Dieser Transfer bleibt wie gewohnt auch kostenfrei. Die Eintrittskarten für Alemannia-Heimspiele, Tageskarten und Dauerkarten, berechtigen zur „Freien Hin- und Rückfahrt mit AVV-Verkehrsmitteln”, wie es auf den Tickets wörtlich heißt. Genutzt werden kann der Fahr-Service wieder ab kommendem Freitag, 20. August, wenn die Alemannia ihr erstes Heimspiel gegen den 1. FC Union Berlin bestreitet. Anpfiff ist um 18 Uhr.

Alemannia, Aseag kooperieren

Gerade für viele Eifeler Alemannia-Fans heißt es dann nicht nur „Gemeinsam feiern und siegen”, sondern zwei Stunden vorher auch schon „Gemeinsam fahren”. An verschiedenen Sammelpunkten werden insgesamt zwei RVE-Busse (Regional-Verkehr Euregio Maas-Rhein) die Fans abholen, nach dem Spiel zu den Ausgangspunkten wieder zurückbringen.

Rückfahrt ist jeweils eine halbe Stunde nach Spielende vor dem Tivoli. „Wir haben das mit der Alemannia und der Aseag so abgestimmt”, sagt Braun.
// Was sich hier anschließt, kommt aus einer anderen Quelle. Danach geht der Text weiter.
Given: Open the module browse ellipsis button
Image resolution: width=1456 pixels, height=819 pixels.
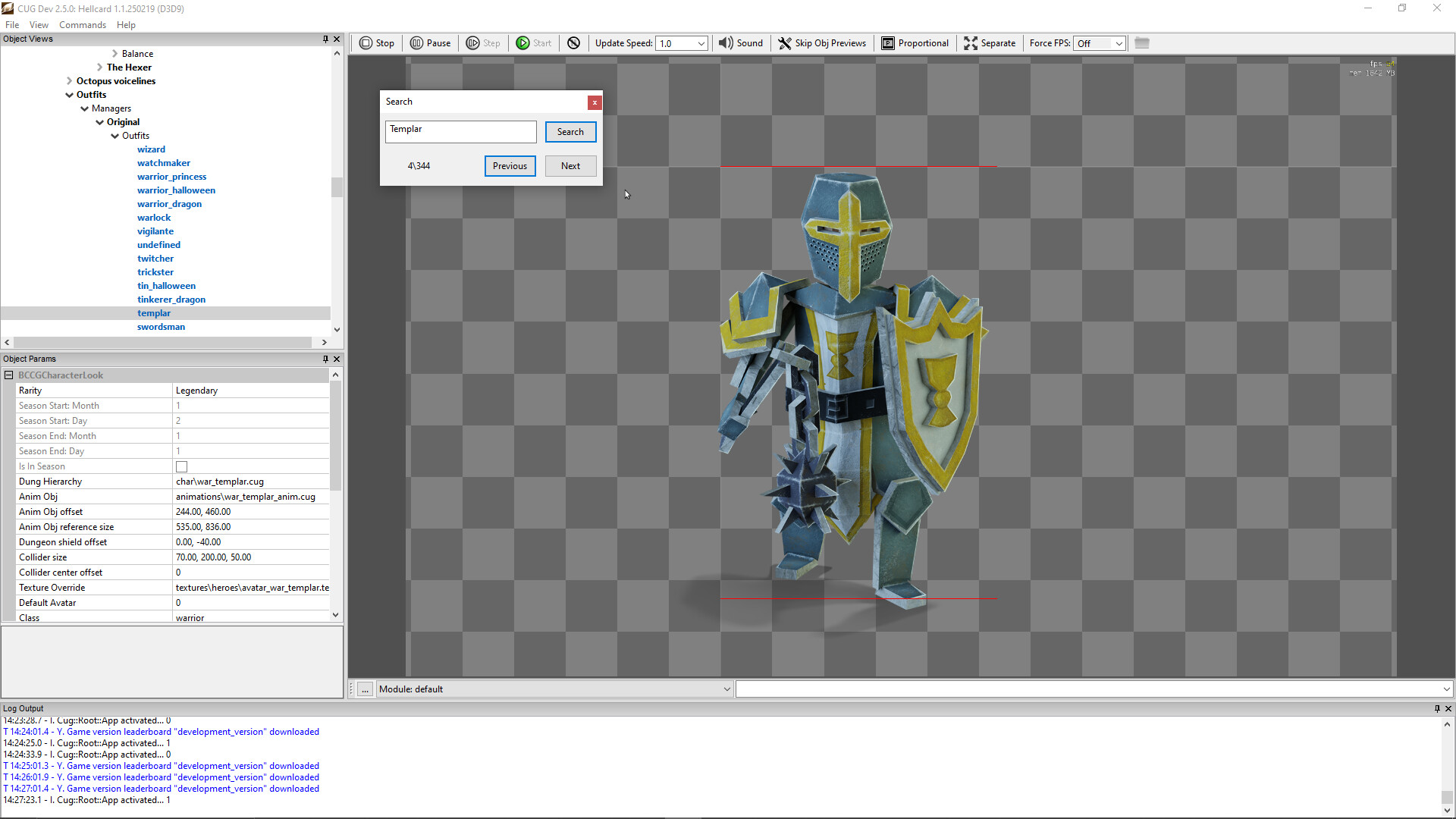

Bedeutet: Von den verschiedenen Sammelpunkten geht es über Aachen-Lichtenbusch auf die Autobahn und über die Krefelder Straße direkt bis vor die Stadiontore. „Besser geht es eigentlich nicht”, sagt Braun über diesen Service „deluxe” und verweist insbesondere auf die Kooperation mit der für das Aachener Stadtgebiet zuständigen Aseag.

Rund eine Stunde vor Spielbeginn treffen die Busse am schwarz-gelben Schmuckkästchen ein. Genug Zeit also für die obligatorische Bratwurst und ein Bier zum warmwerden.